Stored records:
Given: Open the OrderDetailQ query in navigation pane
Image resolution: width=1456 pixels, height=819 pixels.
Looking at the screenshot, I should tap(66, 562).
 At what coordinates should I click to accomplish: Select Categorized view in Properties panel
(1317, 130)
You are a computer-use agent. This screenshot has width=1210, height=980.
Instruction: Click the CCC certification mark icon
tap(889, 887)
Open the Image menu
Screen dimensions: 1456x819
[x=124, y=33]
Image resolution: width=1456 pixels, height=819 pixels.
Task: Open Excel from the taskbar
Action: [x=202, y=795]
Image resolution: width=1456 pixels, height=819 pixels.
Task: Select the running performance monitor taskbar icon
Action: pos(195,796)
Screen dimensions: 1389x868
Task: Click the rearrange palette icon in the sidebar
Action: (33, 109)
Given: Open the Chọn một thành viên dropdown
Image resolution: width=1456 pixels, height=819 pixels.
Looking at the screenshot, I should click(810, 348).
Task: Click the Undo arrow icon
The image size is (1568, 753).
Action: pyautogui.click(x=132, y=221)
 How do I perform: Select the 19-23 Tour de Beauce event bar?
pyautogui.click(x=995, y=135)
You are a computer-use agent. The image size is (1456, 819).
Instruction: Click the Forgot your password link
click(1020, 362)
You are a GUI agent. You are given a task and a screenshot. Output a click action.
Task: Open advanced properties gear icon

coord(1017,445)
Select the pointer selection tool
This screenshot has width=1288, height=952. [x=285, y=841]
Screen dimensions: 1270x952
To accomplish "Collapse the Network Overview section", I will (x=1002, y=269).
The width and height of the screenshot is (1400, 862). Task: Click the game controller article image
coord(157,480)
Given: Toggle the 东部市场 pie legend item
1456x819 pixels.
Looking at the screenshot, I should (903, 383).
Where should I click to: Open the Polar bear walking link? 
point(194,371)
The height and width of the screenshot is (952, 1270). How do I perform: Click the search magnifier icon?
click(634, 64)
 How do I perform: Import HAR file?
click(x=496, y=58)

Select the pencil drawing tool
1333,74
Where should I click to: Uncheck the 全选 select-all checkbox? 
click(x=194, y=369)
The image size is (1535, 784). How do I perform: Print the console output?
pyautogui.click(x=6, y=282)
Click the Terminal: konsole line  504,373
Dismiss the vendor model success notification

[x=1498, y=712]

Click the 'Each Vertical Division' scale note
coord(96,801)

_Task statement_:
Pull out all lines containing the word "agent" from the entries above.

_Final answer_:
You are a computer-use agent. This screenshot has width=1210, height=980.
You are a computer-use agent. The image size is (1456, 819).
You are a GUI agent. You are given a task and a screenshot. Output a click action.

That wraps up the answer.